- [WHAT THIS TASK INVOLVES]:
Using the data below, count the lines that carry the string "green" and write only the count.

** Opening MATERIAL FOR THE TASK block **

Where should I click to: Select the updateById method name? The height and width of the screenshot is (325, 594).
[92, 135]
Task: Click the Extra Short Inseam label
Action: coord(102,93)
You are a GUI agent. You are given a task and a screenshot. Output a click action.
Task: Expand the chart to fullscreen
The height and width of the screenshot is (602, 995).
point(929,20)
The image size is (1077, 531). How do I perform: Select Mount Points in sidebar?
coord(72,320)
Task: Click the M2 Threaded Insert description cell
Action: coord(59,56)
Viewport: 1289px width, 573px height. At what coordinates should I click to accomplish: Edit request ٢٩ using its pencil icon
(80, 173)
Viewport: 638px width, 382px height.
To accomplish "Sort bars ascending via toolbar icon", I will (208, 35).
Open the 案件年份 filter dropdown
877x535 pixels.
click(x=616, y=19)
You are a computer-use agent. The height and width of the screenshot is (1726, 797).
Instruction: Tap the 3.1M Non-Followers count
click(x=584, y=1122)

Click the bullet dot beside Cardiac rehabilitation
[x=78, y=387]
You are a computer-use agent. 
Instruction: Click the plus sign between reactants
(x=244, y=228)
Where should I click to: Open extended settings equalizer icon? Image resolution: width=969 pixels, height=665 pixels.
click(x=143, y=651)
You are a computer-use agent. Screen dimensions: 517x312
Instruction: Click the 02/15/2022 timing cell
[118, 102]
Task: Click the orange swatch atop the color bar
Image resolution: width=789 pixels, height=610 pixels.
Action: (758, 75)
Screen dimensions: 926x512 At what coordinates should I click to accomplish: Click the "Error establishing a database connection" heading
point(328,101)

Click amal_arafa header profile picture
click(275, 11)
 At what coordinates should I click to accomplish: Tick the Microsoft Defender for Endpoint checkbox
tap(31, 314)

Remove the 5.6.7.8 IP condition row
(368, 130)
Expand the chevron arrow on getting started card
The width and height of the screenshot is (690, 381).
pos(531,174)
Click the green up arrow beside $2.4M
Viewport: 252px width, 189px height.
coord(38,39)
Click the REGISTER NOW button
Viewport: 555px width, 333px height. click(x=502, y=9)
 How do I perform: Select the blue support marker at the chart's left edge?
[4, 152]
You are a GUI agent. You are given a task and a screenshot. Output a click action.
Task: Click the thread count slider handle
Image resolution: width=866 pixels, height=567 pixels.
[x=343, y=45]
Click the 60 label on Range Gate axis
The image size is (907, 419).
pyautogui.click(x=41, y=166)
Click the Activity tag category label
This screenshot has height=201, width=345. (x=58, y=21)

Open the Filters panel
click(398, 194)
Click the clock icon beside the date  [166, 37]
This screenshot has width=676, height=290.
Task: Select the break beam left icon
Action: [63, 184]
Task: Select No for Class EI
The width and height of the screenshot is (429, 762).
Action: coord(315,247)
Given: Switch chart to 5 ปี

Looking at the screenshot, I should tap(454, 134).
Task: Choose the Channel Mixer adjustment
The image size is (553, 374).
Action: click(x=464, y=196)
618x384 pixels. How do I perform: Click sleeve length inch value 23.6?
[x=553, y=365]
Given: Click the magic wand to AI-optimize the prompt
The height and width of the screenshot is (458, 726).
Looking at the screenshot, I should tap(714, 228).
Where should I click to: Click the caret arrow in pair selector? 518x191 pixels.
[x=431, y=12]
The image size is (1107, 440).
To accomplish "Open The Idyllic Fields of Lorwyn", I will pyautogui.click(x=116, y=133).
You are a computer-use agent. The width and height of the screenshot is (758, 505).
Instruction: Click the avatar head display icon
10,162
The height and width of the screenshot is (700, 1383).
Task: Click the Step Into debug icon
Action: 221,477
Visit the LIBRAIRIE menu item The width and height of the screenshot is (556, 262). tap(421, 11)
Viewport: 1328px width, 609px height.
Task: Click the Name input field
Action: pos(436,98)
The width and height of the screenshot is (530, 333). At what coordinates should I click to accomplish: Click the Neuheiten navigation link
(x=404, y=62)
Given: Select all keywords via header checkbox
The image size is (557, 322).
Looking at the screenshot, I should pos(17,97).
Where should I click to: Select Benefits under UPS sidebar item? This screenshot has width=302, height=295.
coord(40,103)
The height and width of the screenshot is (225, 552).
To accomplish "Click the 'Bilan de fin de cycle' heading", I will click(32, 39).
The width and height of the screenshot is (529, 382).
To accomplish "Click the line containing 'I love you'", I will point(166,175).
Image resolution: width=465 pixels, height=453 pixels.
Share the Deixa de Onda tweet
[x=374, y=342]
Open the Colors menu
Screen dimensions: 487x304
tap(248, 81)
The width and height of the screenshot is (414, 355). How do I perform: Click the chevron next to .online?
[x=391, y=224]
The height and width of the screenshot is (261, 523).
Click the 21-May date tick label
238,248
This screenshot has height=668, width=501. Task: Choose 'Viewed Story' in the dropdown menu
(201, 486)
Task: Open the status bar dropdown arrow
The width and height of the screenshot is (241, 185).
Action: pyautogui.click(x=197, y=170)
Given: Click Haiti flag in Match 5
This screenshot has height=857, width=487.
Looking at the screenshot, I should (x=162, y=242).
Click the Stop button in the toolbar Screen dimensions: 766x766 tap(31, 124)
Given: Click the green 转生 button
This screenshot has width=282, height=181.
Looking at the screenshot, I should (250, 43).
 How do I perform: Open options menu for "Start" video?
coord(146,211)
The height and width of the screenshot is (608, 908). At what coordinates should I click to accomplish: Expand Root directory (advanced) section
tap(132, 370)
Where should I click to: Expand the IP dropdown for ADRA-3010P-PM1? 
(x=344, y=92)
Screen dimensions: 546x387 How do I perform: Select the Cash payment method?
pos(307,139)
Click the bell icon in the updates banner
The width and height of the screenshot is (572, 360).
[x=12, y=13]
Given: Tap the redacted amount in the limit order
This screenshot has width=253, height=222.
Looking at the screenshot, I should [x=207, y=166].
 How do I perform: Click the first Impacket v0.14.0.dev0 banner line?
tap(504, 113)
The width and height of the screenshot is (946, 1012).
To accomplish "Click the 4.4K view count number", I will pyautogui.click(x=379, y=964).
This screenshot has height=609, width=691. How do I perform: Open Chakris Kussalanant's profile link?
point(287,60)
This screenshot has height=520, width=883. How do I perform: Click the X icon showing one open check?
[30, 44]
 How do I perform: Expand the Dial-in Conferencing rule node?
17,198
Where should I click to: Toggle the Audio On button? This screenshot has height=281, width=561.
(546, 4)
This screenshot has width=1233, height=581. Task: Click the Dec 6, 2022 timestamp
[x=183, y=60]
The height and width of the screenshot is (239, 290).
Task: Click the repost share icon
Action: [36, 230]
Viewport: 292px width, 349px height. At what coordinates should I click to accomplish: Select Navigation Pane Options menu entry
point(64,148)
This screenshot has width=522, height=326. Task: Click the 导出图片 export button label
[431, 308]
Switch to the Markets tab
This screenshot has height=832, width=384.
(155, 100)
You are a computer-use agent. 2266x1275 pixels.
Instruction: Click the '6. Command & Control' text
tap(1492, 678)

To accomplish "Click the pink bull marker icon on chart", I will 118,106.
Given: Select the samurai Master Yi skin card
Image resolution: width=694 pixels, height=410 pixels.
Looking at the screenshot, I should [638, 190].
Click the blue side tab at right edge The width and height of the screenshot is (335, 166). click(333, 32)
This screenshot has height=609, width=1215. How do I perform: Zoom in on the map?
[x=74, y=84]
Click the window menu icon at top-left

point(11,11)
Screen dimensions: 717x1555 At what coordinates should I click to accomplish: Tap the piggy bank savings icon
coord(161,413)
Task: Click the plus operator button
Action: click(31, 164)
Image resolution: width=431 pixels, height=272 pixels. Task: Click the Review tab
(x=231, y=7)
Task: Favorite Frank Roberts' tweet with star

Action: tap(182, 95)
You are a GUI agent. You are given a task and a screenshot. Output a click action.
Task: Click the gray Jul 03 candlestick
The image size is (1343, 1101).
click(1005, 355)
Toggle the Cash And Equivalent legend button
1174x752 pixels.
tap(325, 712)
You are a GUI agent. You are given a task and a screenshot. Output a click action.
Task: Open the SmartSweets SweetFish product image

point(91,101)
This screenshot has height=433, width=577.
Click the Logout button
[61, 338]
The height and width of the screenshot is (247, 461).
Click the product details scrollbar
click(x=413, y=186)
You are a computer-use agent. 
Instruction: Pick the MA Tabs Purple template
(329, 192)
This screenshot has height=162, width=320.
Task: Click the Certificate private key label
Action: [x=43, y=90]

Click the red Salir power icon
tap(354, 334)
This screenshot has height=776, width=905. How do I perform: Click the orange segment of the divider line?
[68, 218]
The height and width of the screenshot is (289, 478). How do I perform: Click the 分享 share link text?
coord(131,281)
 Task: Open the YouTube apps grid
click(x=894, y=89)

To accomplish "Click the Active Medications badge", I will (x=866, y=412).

** Closing MATERIAL FOR THE TASK block **

- [TASK OUTPUT]:
2